Monday, February 1, 2010

Life Sentences #6

Photograph by Seth Townsend (posed)

A sweet dog. Friendly. Obedient. As pure at heart as Karen in Frosty the Snowman used to be before the big lug melted in that desolate greenhouse on that horrible Christmas Eve all those years ago. Sure, Santa reconstituted Frosty, and Frosty said, “Happy birthday,” but Karen never got over the trauma and her cheery life never regained its spring. I saw Karen a few weeks ago, predictably enough on Hollywood Boulevard, standing outside Musso and Franks. She wasn’t coming out or going in – just occupying a space on the sidewalk and smoking a cigarette. She looked great, for a 46-year-old woman with enough problems to fill a few dozen Greyhound busses and drive them into the desert and leave them there till the vultures pick the bodies clean.

I said, “Hey, Karen, you look great. Nice to see you.”

She said, “You look great, too.”

I’m forty-six years old, and maybe about the only leg I have up on Karen right now is that I don’t smoke cigarettes.

For example, my dog’s name is Rocks, which is derived from Rocky Road, which is the name the good people at the Southern Illinois Humane Society gave her because she’s the color of the ice cream. She’s two years old now, and until yesterday, she was the nicest dog in the entire world, never one hint of aggression, never hardly a bark out of the girl.

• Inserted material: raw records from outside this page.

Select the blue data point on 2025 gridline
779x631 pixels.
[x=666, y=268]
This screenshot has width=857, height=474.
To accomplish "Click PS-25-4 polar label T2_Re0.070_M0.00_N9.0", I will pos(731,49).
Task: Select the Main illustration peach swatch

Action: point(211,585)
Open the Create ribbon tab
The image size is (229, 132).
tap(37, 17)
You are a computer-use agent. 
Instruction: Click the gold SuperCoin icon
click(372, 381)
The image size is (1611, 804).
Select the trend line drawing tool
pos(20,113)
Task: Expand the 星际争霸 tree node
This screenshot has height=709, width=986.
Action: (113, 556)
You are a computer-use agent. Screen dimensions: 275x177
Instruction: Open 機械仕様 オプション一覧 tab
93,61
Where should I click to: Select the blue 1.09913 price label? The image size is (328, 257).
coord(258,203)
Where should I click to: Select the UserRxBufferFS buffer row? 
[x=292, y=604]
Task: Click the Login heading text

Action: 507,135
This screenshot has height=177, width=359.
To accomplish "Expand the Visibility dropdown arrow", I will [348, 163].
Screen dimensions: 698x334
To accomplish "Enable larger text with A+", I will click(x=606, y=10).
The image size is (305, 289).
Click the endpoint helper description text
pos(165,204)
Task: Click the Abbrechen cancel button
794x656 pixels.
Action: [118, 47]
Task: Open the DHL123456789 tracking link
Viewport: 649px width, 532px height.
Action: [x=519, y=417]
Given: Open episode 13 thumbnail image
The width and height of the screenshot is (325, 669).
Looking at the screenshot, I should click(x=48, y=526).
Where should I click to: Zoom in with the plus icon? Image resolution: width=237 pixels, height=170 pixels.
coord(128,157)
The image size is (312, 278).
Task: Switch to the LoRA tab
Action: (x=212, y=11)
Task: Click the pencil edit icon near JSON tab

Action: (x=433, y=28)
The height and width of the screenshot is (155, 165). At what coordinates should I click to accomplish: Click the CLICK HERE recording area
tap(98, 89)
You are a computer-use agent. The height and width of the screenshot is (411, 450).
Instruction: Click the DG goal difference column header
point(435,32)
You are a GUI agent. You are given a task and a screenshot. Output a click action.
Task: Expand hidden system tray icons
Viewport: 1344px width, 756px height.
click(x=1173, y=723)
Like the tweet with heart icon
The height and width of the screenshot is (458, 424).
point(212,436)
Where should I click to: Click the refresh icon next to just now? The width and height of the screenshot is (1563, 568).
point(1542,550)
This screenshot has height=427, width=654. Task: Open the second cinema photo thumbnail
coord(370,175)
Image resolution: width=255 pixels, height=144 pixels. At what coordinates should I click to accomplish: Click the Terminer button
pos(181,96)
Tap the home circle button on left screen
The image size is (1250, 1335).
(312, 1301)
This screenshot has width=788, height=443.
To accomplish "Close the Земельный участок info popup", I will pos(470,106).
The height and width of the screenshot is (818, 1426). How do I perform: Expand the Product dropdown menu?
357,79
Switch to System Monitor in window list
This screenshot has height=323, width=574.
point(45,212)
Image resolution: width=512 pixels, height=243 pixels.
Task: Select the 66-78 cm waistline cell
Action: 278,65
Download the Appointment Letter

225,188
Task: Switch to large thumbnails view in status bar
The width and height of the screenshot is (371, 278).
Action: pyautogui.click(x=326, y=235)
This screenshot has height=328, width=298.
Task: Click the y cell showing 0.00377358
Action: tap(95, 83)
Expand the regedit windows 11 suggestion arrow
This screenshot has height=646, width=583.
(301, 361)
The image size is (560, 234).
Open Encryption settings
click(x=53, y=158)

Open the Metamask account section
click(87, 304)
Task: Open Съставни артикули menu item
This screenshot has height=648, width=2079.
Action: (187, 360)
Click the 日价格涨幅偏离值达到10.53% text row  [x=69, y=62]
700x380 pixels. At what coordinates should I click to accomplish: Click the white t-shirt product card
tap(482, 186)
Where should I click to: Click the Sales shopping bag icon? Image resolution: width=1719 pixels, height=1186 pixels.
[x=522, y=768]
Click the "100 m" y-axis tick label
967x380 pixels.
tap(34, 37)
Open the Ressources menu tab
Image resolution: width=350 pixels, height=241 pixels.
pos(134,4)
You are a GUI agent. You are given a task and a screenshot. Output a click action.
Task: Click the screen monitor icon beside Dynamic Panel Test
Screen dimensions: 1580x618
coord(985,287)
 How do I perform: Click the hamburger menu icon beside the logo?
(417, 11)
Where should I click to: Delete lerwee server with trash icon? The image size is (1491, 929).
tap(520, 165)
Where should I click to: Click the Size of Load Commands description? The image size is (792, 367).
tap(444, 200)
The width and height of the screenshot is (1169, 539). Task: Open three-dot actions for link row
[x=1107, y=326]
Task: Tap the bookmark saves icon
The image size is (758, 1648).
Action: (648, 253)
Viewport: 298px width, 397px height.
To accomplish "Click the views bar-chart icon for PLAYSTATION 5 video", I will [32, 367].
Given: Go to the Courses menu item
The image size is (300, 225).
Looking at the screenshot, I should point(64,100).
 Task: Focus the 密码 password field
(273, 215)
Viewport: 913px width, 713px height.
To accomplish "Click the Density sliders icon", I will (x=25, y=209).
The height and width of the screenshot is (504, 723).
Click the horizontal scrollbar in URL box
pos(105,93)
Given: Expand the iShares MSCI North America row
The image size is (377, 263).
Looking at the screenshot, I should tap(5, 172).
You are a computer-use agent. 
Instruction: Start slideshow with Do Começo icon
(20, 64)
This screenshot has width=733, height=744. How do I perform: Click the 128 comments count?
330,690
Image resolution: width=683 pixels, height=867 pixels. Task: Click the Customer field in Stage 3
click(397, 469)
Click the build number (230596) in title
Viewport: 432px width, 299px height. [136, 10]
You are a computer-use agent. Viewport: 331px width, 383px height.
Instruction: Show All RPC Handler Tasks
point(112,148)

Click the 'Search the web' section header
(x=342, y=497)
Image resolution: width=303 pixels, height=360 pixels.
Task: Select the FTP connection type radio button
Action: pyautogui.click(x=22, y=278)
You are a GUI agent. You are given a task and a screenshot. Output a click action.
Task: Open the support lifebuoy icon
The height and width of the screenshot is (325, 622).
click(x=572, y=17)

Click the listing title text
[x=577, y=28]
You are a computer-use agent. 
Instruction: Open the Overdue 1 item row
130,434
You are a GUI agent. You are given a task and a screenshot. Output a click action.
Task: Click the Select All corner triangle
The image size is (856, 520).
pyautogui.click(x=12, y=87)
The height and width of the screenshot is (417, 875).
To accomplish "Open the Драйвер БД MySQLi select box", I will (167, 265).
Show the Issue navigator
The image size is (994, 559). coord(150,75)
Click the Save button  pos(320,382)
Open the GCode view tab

I’ve been taking her regularly to a dog park near the reservoir in Silver Lake. This is in a nice section of Los Angeles – healthy-looking, dressed-hip professional types who shop at Trader Joe’s and who oppose categorically the harming of any animals in the making of this film. The vibe is friendly. People say hello to strangers in this neighborhood – rare indeed here in L.A. But when one leaves the friendly streets of Silver Lake and enters the confines of the dog park, one has entered an area akin to the yard at Pelican Bay State Penitentiary during a full-scale riot. Here we see widespread rape and brutality and blood and home-made weapons, and there is nothing the guards in the tower can do to stop it. Rocks loves it. And she does well in the prison yard on account of she’s so fast that none of the marauding rapists can get behind her and make her their bitch. She laughs at those punks and makes obscene gestures at them from the other side of the yard. Till yesterday. She was engaged in some inappropriate yard behavior with a light-brown dog of about her size; the dog managed to get in a few well-placed bites to her ankles; and Rocks totally snapped. She snarled and tossed the light-brown dog to the ground and held the dog down by the neck and said, “You fuck with me one more time and I gonna tear your throat out, ese?”

I wasn’t proud. She used to be a sweet dog. Now she’s a thug.

Now I’m almost too overcome with sadness to present today’s sentence, a simple transitive pattern that even the dogs in the prison yard know how to diagram.

The sentence of the day:

From now on, my dog bites dogs.

Analysis:

From now on (adverbial, expressing time), my (possessive pronoun) dog (the subject, of course) bites (monotransitive verb, meaning it only carries one object) dogs (direct object).

Further analysis:

I think maybe walking the dog is better than taking the dog to the dog park.

1 comment:

  1. No, no, no, no, no. I got DSL about two weeks ago and discovered 'The Dog Whisperer' TV show on hulu.com.

    I don't have a dog, but watching Caesar Millan work his miracles with bitey little bitches such as yours, has turn me into a big fan. Watch an episode and you just may come to realize that with some small corrections (mostly in the human) the worst of the lot will soon be rolling over to have their belly scratch. Don't condemn the pooch just yet.